AUFGABE >> Gib die Zeilen von der Zeile mit „Given: Click the 12-point“ bis zur Zeile mit „Action: [x=479, y=549]“ wortwörtlich wieder, beide Zeilen eingeschlossen.
═════ EINGABEDATEN ═════
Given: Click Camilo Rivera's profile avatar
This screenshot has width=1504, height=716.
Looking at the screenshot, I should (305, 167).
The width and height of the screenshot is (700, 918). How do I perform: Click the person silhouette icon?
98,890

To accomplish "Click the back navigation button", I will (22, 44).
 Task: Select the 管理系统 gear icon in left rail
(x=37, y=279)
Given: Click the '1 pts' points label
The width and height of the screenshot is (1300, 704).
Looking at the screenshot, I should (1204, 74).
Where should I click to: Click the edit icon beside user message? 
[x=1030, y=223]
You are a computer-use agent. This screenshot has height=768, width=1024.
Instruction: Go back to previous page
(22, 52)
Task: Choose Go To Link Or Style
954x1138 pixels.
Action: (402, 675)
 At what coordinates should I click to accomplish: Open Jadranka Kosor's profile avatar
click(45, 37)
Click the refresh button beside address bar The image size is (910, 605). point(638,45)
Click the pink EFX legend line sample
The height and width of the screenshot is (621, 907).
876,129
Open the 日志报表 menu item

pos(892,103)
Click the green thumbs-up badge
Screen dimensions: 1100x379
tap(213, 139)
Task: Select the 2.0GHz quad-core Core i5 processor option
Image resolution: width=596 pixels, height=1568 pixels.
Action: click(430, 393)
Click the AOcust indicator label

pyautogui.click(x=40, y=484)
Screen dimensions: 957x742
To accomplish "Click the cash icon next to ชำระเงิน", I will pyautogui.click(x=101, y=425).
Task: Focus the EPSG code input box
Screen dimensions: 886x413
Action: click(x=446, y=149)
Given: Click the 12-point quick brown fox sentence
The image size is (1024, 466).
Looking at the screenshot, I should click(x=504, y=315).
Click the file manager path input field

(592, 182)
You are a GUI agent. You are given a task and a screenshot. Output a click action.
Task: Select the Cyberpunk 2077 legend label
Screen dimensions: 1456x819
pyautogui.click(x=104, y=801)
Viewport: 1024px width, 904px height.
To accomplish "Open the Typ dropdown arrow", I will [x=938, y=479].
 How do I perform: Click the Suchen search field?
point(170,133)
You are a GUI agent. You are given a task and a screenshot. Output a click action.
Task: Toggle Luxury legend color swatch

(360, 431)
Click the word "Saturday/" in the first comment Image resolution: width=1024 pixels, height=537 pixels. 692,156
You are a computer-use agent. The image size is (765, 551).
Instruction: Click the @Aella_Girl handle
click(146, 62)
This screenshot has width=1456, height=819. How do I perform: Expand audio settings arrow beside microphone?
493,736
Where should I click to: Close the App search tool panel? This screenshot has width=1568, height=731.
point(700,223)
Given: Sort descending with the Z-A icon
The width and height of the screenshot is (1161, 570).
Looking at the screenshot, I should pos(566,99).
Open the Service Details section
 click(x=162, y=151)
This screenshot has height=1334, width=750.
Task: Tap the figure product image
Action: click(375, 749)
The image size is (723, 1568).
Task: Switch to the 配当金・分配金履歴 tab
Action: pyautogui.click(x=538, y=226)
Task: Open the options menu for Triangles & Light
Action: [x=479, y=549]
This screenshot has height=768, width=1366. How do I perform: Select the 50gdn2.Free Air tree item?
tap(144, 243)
═════
LÖSUNG >>
Given: Click the 12-point quick brown fox sentence
The image size is (1024, 466).
Looking at the screenshot, I should click(x=504, y=315).
Click the file manager path input field

(592, 182)
You are a GUI agent. You are given a task and a screenshot. Output a click action.
Task: Select the Cyberpunk 2077 legend label
Screen dimensions: 1456x819
pyautogui.click(x=104, y=801)
Viewport: 1024px width, 904px height.
To accomplish "Open the Typ dropdown arrow", I will [x=938, y=479].
 How do I perform: Click the Suchen search field?
point(170,133)
You are a GUI agent. You are given a task and a screenshot. Output a click action.
Task: Toggle Luxury legend color swatch

(360, 431)
Click the word "Saturday/" in the first comment Image resolution: width=1024 pixels, height=537 pixels. 692,156
You are a computer-use agent. The image size is (765, 551).
Instruction: Click the @Aella_Girl handle
click(146, 62)
This screenshot has width=1456, height=819. How do I perform: Expand audio settings arrow beside microphone?
493,736
Where should I click to: Close the App search tool panel? This screenshot has width=1568, height=731.
point(700,223)
Given: Sort descending with the Z-A icon
The width and height of the screenshot is (1161, 570).
Looking at the screenshot, I should pos(566,99).
Open the Service Details section
 click(x=162, y=151)
This screenshot has height=1334, width=750.
Task: Tap the figure product image
Action: click(375, 749)
The image size is (723, 1568).
Task: Switch to the 配当金・分配金履歴 tab
Action: pyautogui.click(x=538, y=226)
Task: Open the options menu for Triangles & Light
Action: [x=479, y=549]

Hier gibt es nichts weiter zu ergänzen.